ABOUT THIS EXERCISE: Go through the entries below and collect each line with the string "field" in it.

GIVEN RECORDS:
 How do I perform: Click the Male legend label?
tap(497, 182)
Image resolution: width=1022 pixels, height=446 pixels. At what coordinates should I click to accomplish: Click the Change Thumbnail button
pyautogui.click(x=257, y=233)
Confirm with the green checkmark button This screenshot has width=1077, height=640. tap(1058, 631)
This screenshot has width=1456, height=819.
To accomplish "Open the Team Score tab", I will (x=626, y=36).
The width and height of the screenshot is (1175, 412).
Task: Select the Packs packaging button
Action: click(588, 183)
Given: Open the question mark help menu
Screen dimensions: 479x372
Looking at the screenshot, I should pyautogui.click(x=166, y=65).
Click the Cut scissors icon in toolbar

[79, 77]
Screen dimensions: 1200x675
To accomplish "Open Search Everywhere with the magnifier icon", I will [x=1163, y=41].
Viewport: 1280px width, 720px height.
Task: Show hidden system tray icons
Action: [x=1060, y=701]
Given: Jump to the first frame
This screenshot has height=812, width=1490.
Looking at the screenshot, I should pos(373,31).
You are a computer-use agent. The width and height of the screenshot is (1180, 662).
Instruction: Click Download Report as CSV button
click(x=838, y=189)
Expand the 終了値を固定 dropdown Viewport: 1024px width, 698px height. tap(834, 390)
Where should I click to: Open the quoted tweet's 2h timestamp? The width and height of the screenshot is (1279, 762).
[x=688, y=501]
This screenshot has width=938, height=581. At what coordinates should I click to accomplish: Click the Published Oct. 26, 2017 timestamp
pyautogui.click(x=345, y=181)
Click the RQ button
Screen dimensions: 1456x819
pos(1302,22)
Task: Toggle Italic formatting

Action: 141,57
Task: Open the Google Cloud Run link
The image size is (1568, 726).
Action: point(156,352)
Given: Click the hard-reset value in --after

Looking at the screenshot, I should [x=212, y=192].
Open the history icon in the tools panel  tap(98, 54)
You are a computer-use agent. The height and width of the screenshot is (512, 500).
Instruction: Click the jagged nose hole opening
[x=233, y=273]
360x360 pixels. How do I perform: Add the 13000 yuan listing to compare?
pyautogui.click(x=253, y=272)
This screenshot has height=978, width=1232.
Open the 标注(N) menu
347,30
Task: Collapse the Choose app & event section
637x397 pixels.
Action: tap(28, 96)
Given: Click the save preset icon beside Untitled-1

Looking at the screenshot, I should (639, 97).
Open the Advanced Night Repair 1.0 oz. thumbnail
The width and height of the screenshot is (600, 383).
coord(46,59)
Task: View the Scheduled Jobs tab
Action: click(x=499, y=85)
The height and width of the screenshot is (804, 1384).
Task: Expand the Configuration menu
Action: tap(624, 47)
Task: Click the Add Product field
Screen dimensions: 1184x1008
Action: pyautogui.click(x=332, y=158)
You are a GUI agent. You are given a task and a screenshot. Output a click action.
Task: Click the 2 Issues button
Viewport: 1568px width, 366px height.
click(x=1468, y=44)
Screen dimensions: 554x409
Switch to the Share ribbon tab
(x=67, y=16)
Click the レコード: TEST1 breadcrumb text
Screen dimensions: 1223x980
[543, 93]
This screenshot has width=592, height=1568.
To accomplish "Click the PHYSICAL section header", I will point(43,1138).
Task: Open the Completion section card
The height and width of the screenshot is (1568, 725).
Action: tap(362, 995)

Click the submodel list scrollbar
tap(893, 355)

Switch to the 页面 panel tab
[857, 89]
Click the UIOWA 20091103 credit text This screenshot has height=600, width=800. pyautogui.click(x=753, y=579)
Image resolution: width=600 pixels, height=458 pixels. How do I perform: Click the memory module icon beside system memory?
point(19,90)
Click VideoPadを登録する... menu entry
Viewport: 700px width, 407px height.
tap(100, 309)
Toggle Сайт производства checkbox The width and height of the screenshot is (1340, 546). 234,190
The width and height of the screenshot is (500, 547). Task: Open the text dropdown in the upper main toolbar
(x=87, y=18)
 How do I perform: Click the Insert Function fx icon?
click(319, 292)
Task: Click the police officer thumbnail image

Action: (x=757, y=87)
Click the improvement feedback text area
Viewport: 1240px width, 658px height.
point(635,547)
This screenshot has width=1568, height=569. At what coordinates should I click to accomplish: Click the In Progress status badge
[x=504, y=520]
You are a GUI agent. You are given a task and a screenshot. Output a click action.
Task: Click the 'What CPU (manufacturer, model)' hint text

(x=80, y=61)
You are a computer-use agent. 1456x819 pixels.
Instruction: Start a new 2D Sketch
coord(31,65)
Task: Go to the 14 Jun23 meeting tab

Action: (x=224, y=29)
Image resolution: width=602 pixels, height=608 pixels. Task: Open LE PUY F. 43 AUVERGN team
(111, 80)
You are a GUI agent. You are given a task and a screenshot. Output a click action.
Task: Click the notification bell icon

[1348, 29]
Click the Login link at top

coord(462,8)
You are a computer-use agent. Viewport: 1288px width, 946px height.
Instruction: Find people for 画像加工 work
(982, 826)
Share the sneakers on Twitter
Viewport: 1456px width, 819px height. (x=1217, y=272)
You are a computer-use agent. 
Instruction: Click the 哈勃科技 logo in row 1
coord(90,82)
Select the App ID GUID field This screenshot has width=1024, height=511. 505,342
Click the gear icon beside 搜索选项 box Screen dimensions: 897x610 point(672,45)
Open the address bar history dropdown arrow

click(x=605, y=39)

TASK RESULT:
Task: Click the Add Product field
Select the App ID GUID field This screenshot has width=1024, height=511. 505,342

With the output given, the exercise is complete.